13. Personal Property. Three hundred and five items of disputed personalty property were tagged by the United States Marshall in July of 1984.
Some of the items are claimed by the Wises on behalf of third parties. See, e.g., Defendants' Exhibit 5 (eight exhibit cases loaned to Historyland, Inc., by the State Historical Society of Wisconsin). The Court assumes that the Trustee will return such items to the rightful owners upon proper documentation or other proof.
14. The 305 tagged items appear to be assets used in Telemark Enterprise business operations. (Untagged gifts from foreign countries — such as plaques, awards and certificates — claimed by Mr. Wise during this litigation, are his personal property.)

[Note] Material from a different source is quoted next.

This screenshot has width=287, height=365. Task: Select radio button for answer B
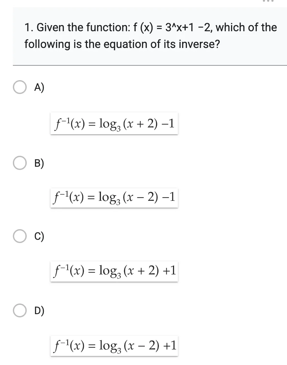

15. The Defendants produced evidence that the Wise Interests obtained some of the items in the name of Anthony Wise.
16. At one time at least one of the items was insured in the name of Anthony Wise. At one time Anthony Wise, individually, granted a security interest in one of the items to the Summit National Bank.
17. In some years, Anthony Wise would claim individual ownership of bar fixtures on liquor license applications; in other years, he would claim that ownership was vested in a Telemark Enterprises company. Bar inventory was included as a Telemark Enterprises asset in the Debtors' Amended Consolidated Disclosure Statement (filed Nov. 1, 1982).
18. In all other respects, the items appear to have been held out as Telemark Enterprises assets. (Anthony Wise testified that it was unnecessary to distinguish individually-owned items because he was willing to "mortgage" those items in the interest of the business operations.)
19. There was no evidence that Telemark Enterprises formally leased the items from Mr. Wise. Mr. Wise testified that he franchised the personal property to Telemark Enterprises.
20. Immediately following the conversion of this proceeding to Chapter 7 of the Bankruptcy Code, Anthony Wise removed a total of $12,367.16 from the Telemark complex.
21. Real Property. Historyland, Inc., currently operates on, inter alia, four parcels of real property obtained by Anthony Wise in his own name, after Historyland was incorporated.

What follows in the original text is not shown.